* Set of tasks
a - In the passage on document annotation, what name is given to the document that the search unit 105 acquires?
b - Using the passage on document annotation, explain what the search unit 105 draws on when it looks for a document related to the search document.
c - From the passage on document annotation, reproduce everything from "The search unit 105 receives" down to "information storage 104.".

#### Source text

The correspondence information storage 104 receives information indicating the correspondence information between the document and the annotation information from the document acquisition unit 101 and stores it. If a document consists of multiple pages, annotation information is associated with an area of a corresponding page in which the annotation information is added.
The search unit 105 receives a search document from the document acquisition unit 101, searches for a document related to the content of the search document based on the documents stored in the document storage 102 and the correspondence information stored in the correspondence information storage 104, and acquires a document related to the search document (referred to as a related document).
The annotation information acquisition unit 106 receives the related document from the search unit 105, and acquires annotation information superimposed on the related document, based on the correspondence information stored in the correspondence information storage 104.
The determination unit 107 receives the related document and annotation information of the related document from the annotation information acquisition unit 106, and determines whether or not the annotation information includes a character.

########
#### Supplied material

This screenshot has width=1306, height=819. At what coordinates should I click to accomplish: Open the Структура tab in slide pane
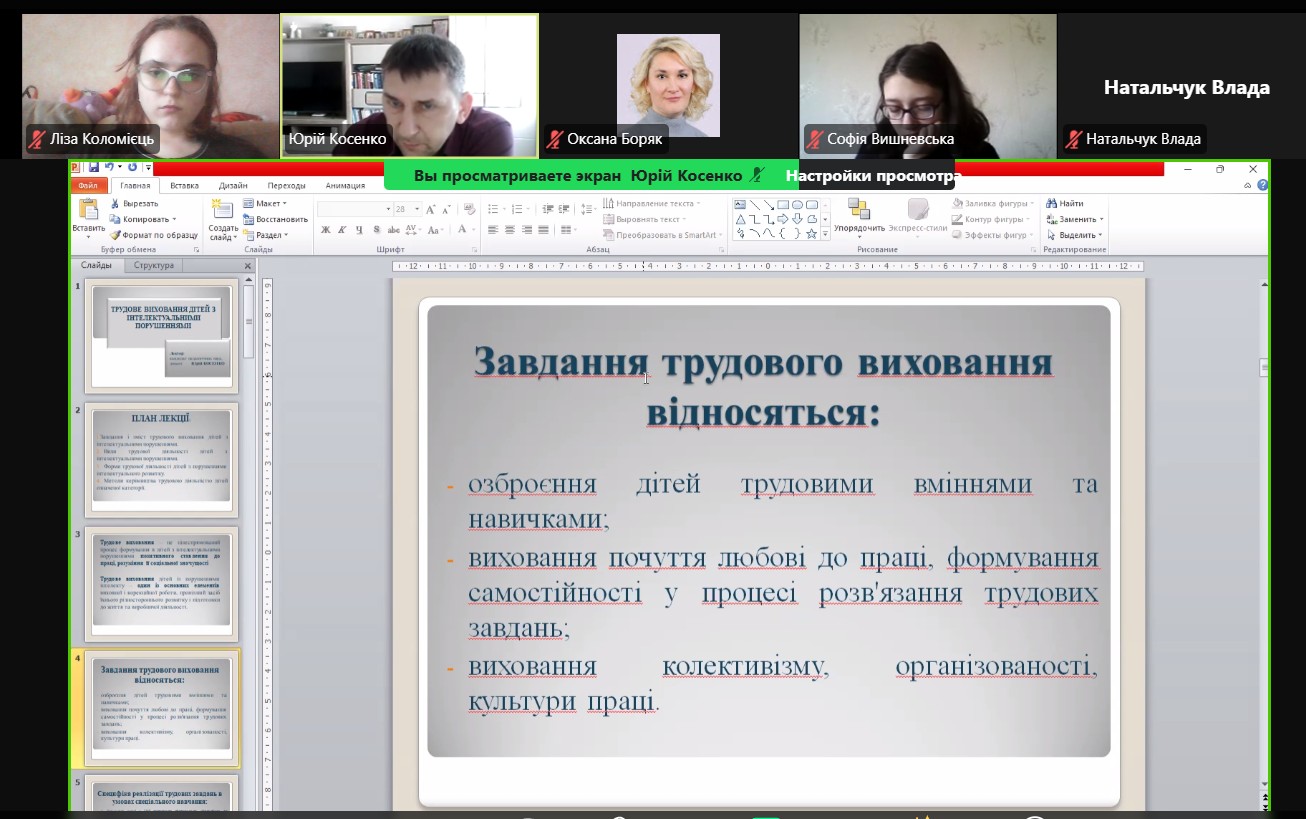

########

* Responses by task
a - A related document.

b - The search unit 105 bases its search on the documents stored in the document storage 102 and on the correspondence information stored in the correspondence information storage 104. From these, it finds and acquires a document related to the content of the search document.

c -
The search unit 105 receives a search document from the document acquisition unit 101, searches for a document related to the content of the search document based on the documents stored in the document storage 102 and the correspondence information stored in the correspondence information storage 104, and acquires a document related to the search document (referred to as a related document).
The annotation information acquisition unit 106 receives the related document from the search unit 105, and acquires annotation information superimposed on the related document, based on the correspondence information stored in the correspondence information storage 104.